» **Request**
Can you lay out the listing, from the line with "You are a GUI" through the end, as a two-column CSV with the headers "prompt" and "target", one row for each text and its answer, each value in its own quoted field with line breaks turned into spaces? Leave the pictures out.

» **Listing**

☆ ☆ ☆ ☆

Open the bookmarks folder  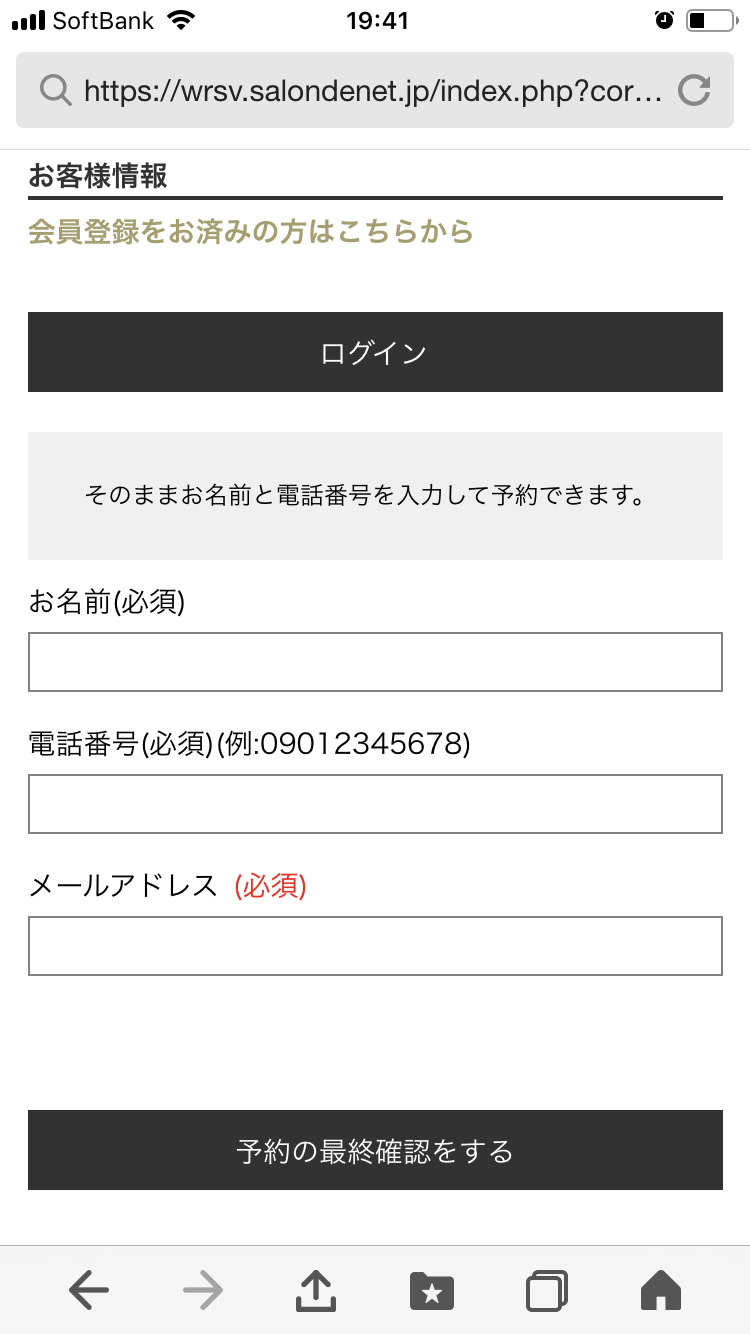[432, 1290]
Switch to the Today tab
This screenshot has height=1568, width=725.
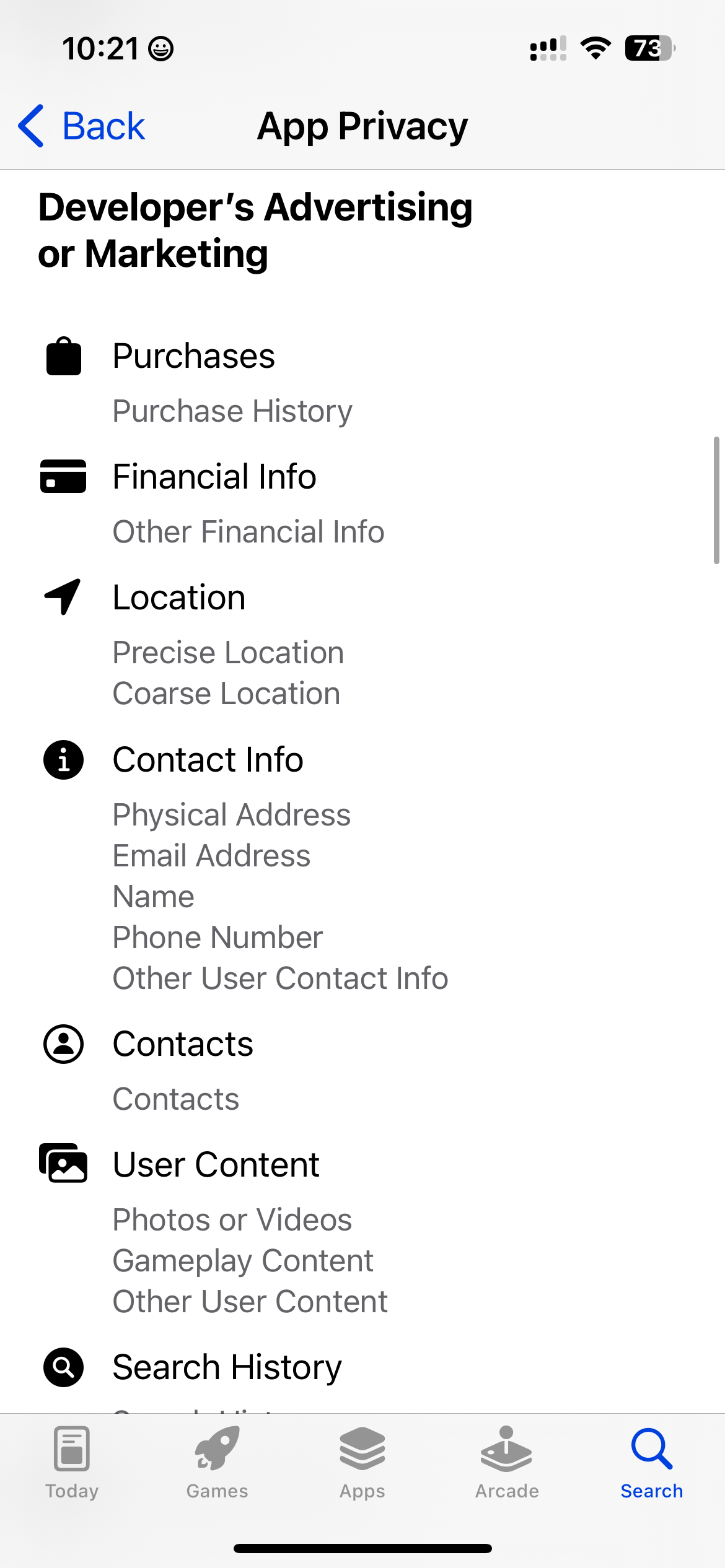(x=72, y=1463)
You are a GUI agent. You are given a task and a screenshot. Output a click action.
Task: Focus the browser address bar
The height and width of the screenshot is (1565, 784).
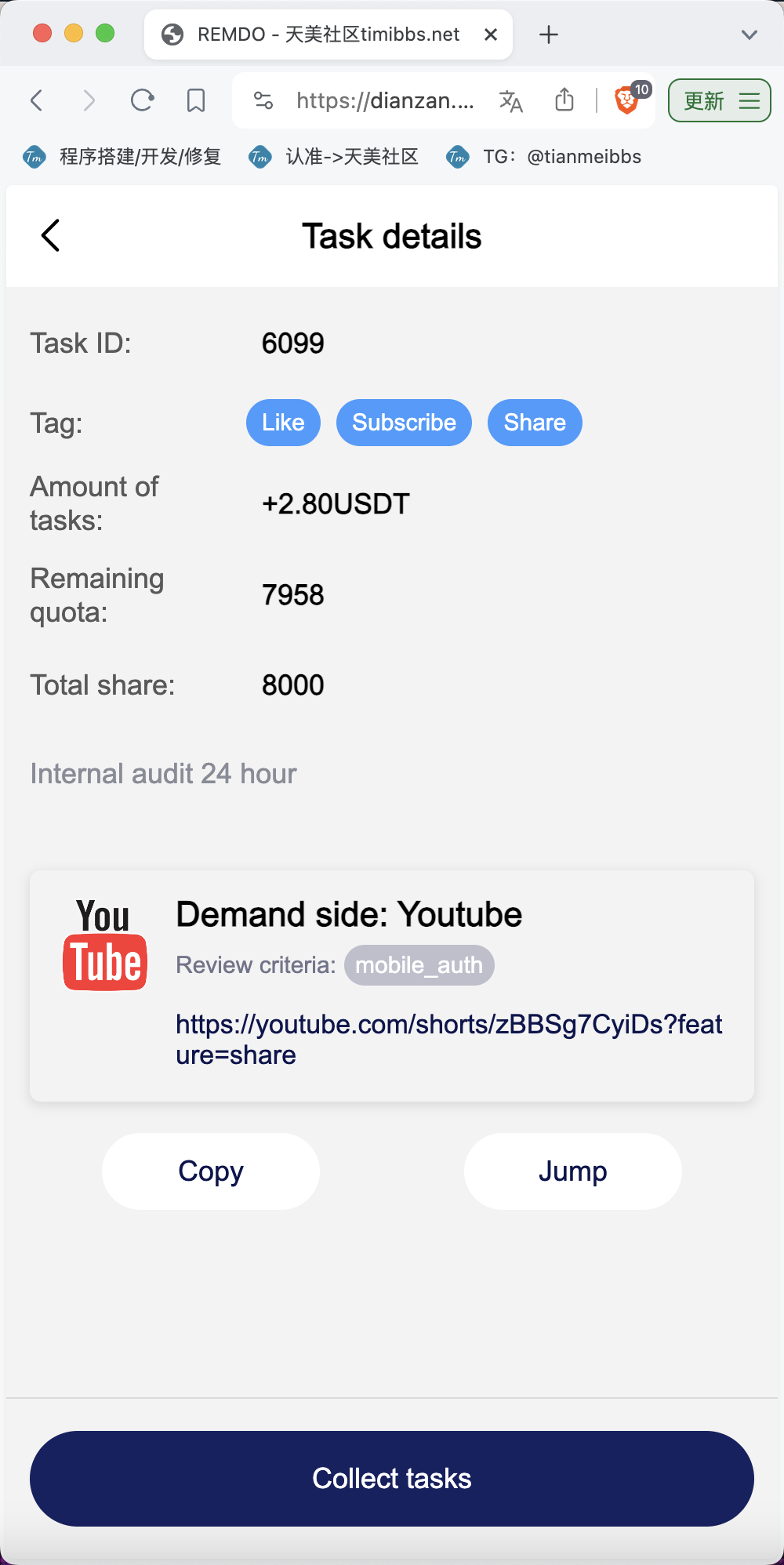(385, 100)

☆ ☆ ☆ ☆

» **Response to this task**
prompt,target
"You are a GUI agent. You are given a task and a screenshot. Output a click action. Task: Focus the browser address bar The height and width of the screenshot is (1565, 784).","(385, 100)"